[Work order] Print exactly what appears from the line containing "Instruction: Open the AI glasses menu" through the final line of the data below, pictures excluded.

[Given entries]
"""

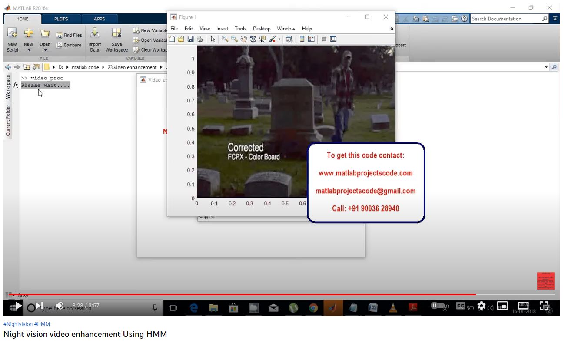Toggle closed captions CC button
The height and width of the screenshot is (343, 565).
point(461,306)
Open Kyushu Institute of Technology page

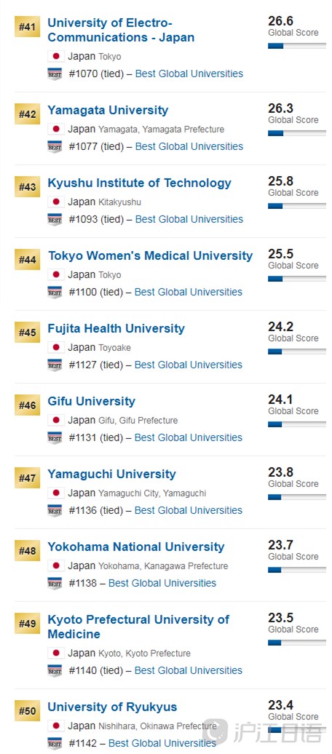(140, 183)

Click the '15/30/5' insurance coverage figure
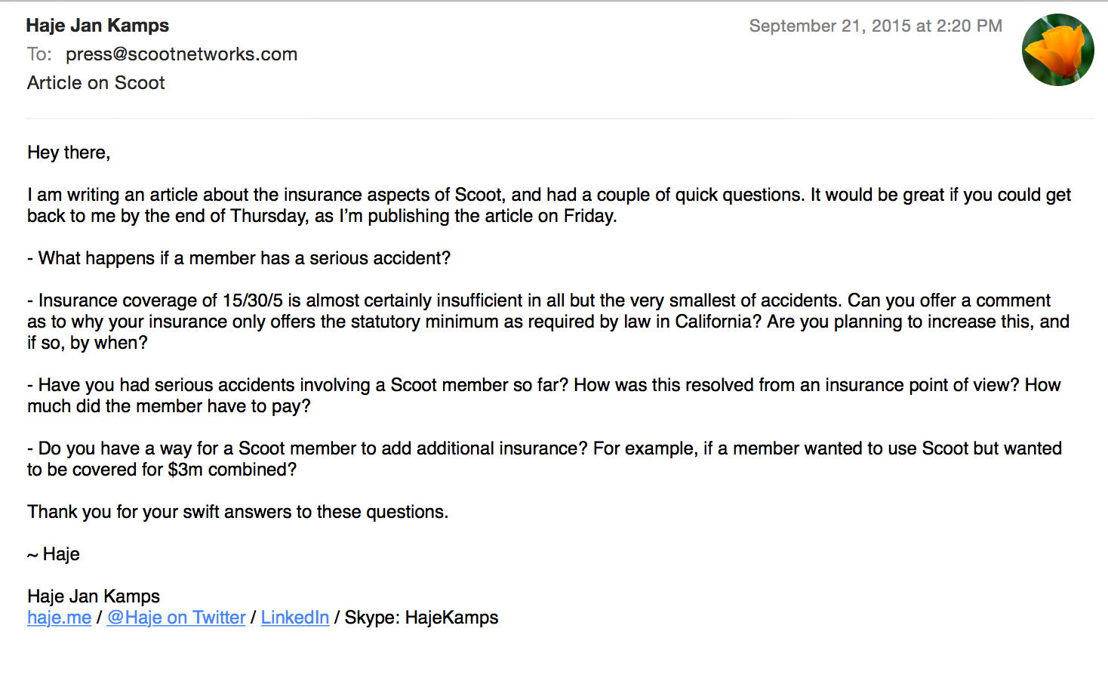tap(252, 300)
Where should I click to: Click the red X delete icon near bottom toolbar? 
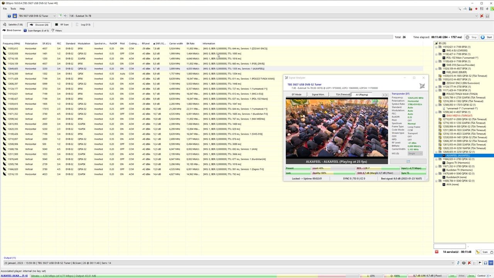(469, 263)
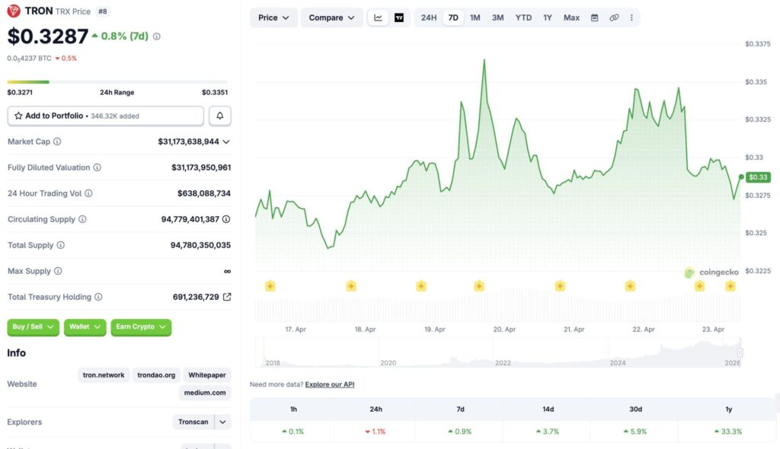Open the Buy / Sell dropdown
This screenshot has height=449, width=780.
[34, 326]

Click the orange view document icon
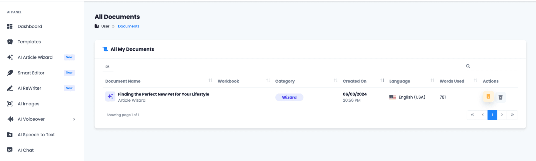[488, 97]
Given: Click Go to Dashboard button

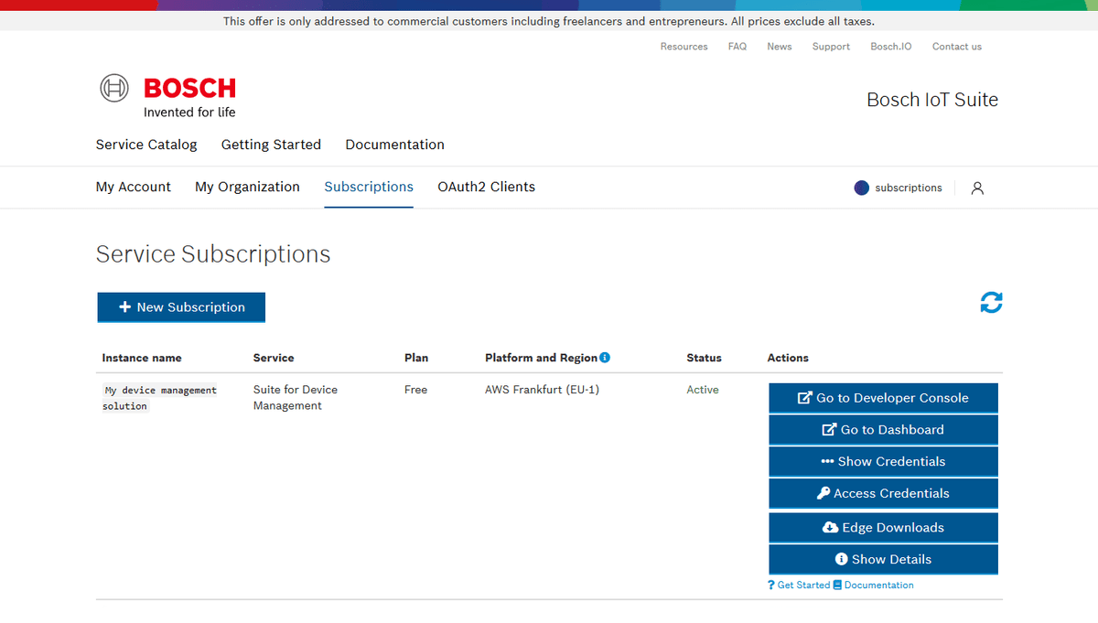Looking at the screenshot, I should 883,430.
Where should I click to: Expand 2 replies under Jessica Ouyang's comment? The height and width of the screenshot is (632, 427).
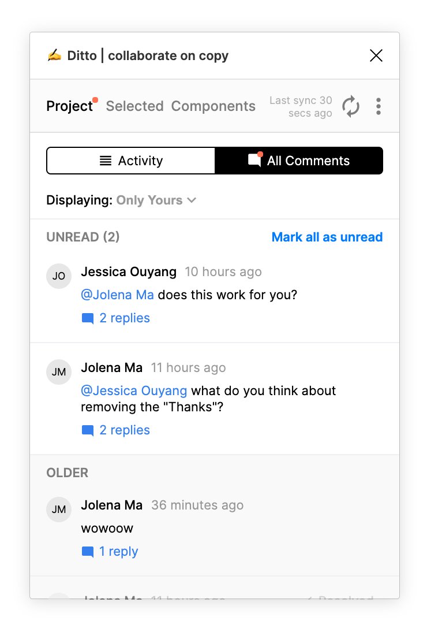click(x=116, y=318)
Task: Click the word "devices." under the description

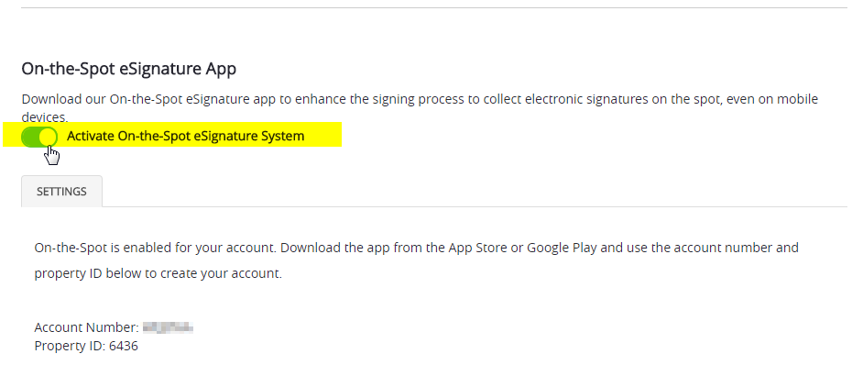Action: click(x=45, y=116)
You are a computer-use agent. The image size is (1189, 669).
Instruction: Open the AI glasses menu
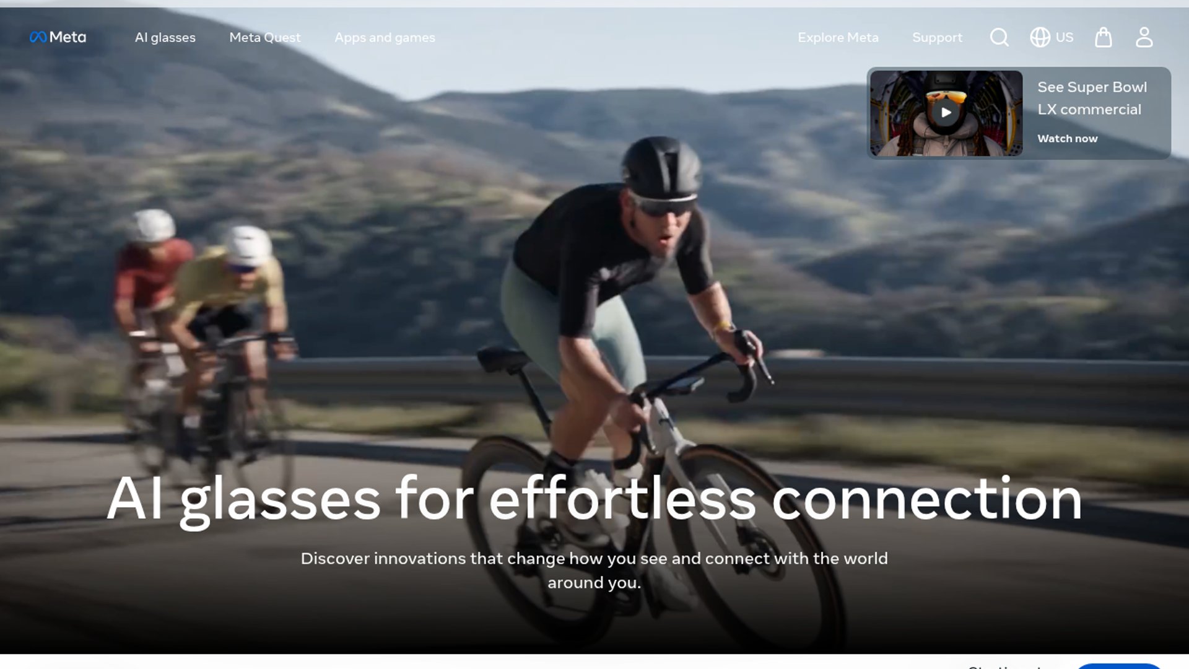point(165,37)
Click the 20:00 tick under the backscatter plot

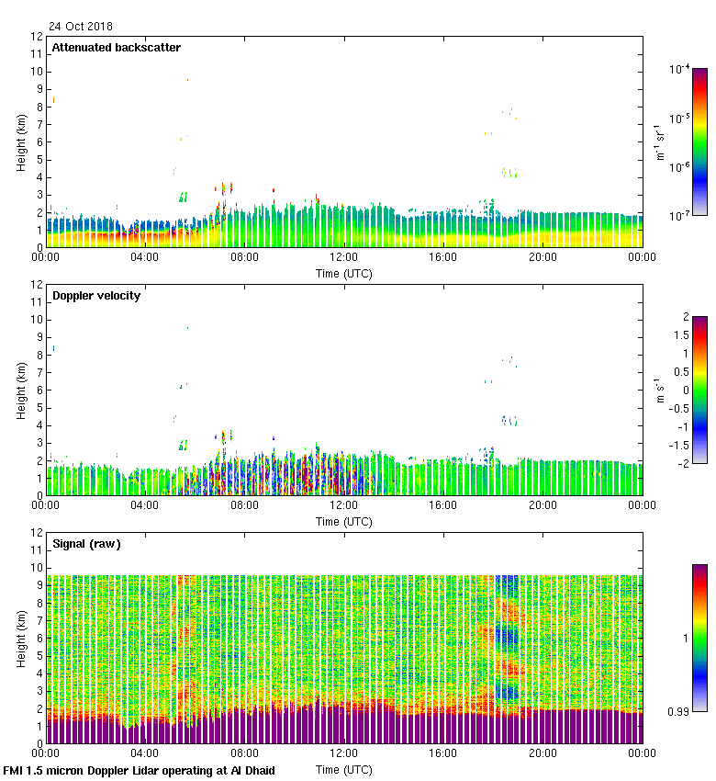[x=543, y=258]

"""

[Written solution]
Instruction: Open the AI glasses menu
point(165,37)
Click the 20:00 tick under the backscatter plot

[x=543, y=258]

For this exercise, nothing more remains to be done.